Aziz sits on a local committee of Muslims and Hindus that discusses the current colonial political state, but he remarks that the only reason the committee even exists is to criticize the English – if the British colonial rule were to come to an end, so would the committee, and the fragile unity between the Muslims and the Hindus would dissolve. This passage points out that the muddle of India goes beyond the effects of English colonialism. Even if the country were not colonized, it would still be divided by conflict between native Muslims and native Hindus, and its people and customs would still not be united under one identity.

“So you thought an echo was India; you took the Marabar caves as final?” they laughed. “What have we in common with them, or with Asirgarh?”
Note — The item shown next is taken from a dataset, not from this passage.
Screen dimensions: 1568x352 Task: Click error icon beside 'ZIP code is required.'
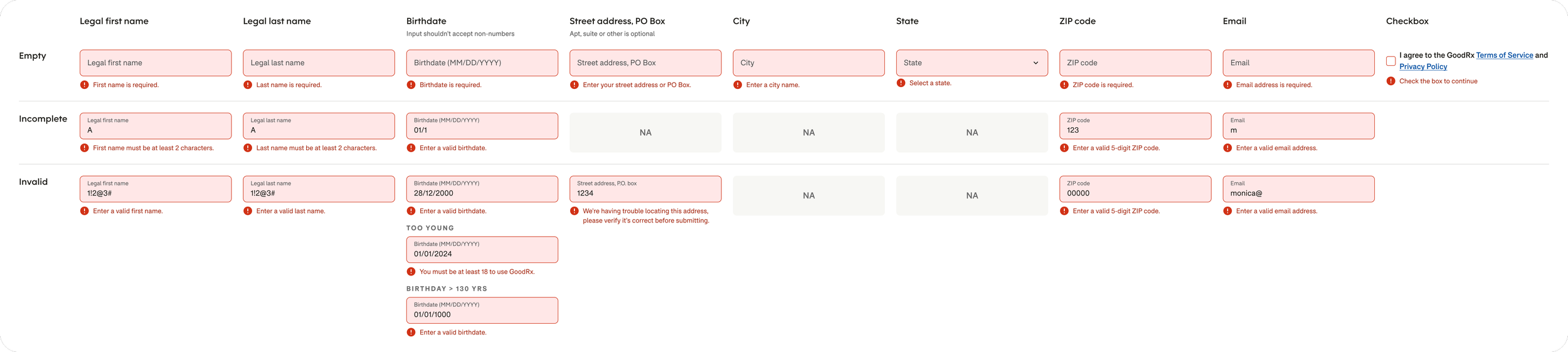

As Mrs. Moore travels to Bombay, still depressed by her recent crisis of faith, she realizes that she has not seen the real India, and that it would be practically impossible to do so. The country is too large, and it has too many cities and different factions of people to be defined by only one place or experience. She may have had an earthshaking existential realization in the Marabar caves, but a visit to Asirgarh or elsewhere in India might have brought completely new philosophies to her mind.

[India] knows of the whole world’s trouble, to its uttermost depth. She calls “Come” through her hundred mouths, through objects ridiculous and august. But come to what? She had never defined. She is not a promise, only an appeal.

In A Passage to India, India becomes a symbol of the division of people across the world. The religious and political tensions in India are a microcosm of the whole world’s inability to understand people who are different from them. India seems to call to the English people in the novel, who come to the country sincerely believing that they will make a positive difference and that they will genuinely love and befriend the locals. But instead of unity they often find confusion and disappointment, and love always seems to elude them – a troubling conundrum that is certainly not unique to only British-Indian relationships.